## WHAT THE EXERCISE ASKS
Write out the records again, swapping "lesson" for "class" and changing nothing else. Leave out the pictures.
=-=-=-=-=
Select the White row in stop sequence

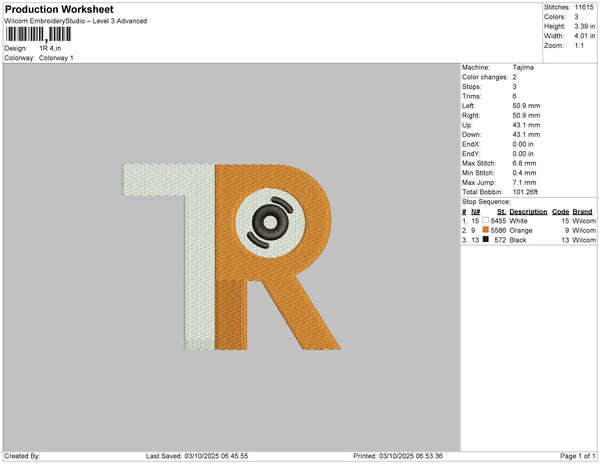[529, 221]
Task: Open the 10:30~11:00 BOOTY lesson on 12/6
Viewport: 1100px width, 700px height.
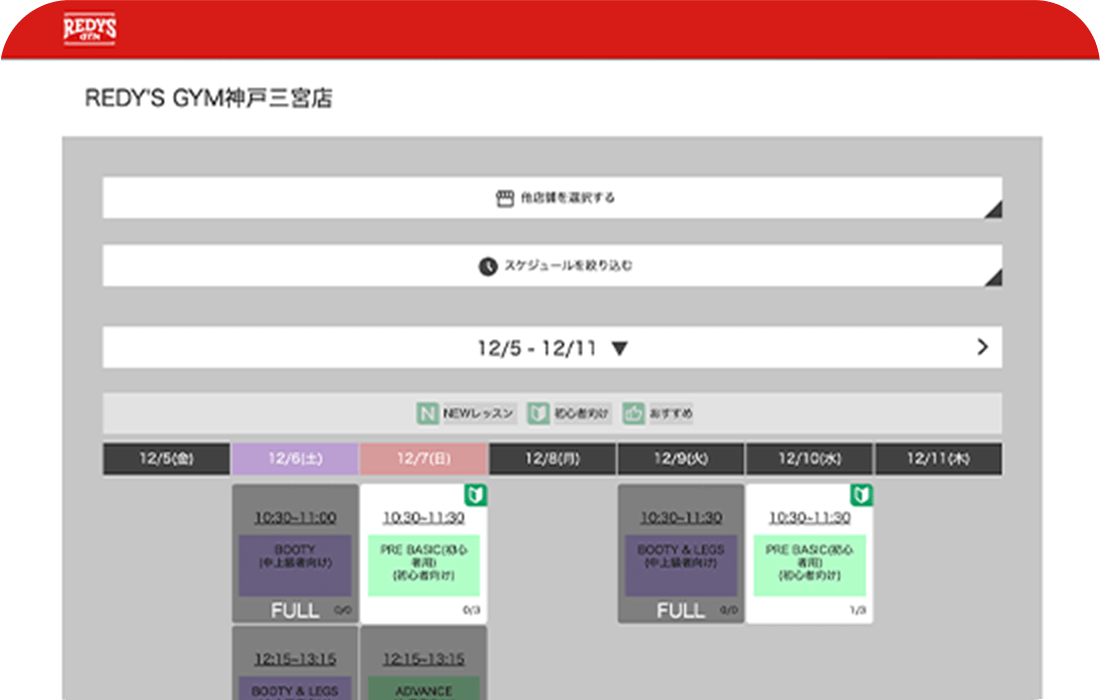Action: point(295,518)

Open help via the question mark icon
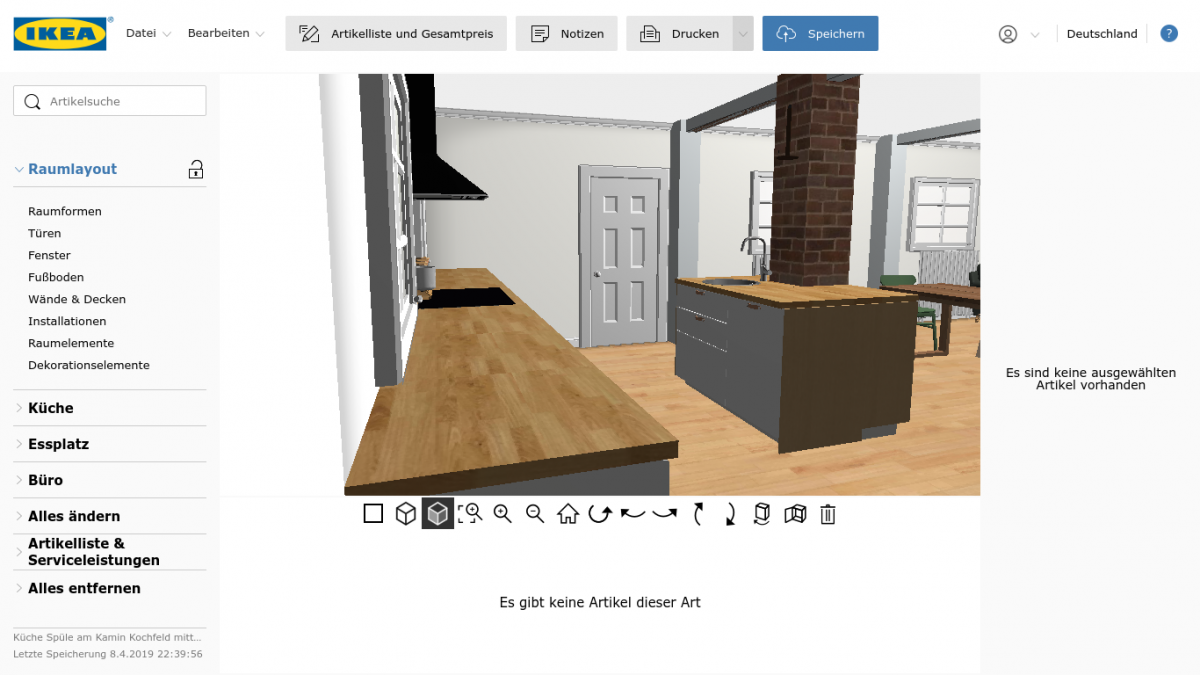click(x=1168, y=34)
=-=-=-=-=
## PROBLEM SOLUTION
Select the White row in stop sequence

[529, 221]
Task: Open the 10:30~11:00 BOOTY class on 12/6
Viewport: 1100px width, 700px height.
Action: point(295,518)

Open help via the question mark icon
click(x=1168, y=34)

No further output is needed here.